*What you need to do:* Convert the lines below into a JSON list of strings, one string per line, skipping blank lines. Leave the pictures out.

*Page and screen pointing data:*
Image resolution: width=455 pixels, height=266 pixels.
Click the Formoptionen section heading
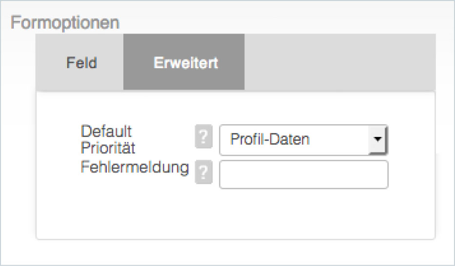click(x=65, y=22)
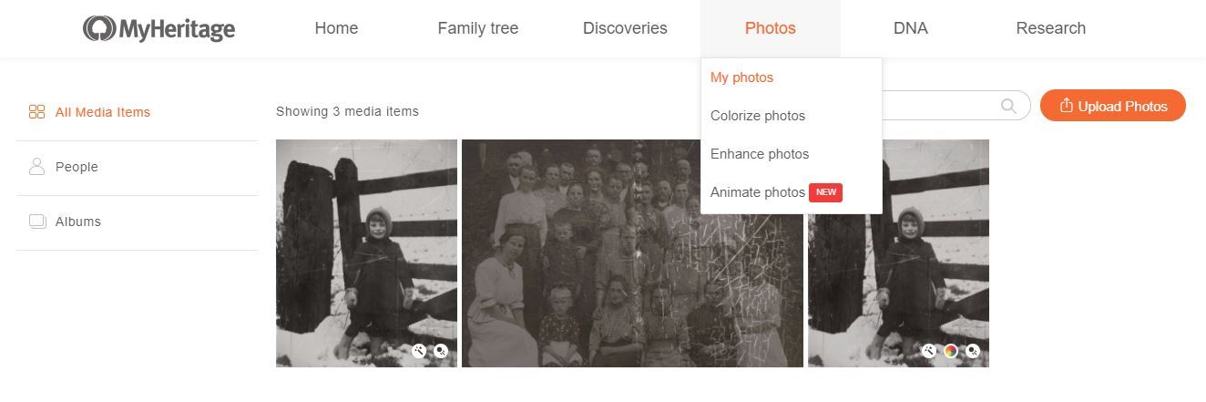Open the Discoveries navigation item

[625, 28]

*Response:*
[
  "Image resolution: width=455 pixels, height=266 pixels.",
  "Click the Formoptionen section heading",
  "click(x=65, y=22)",
  "Open the Discoveries navigation item",
  "[625, 28]"
]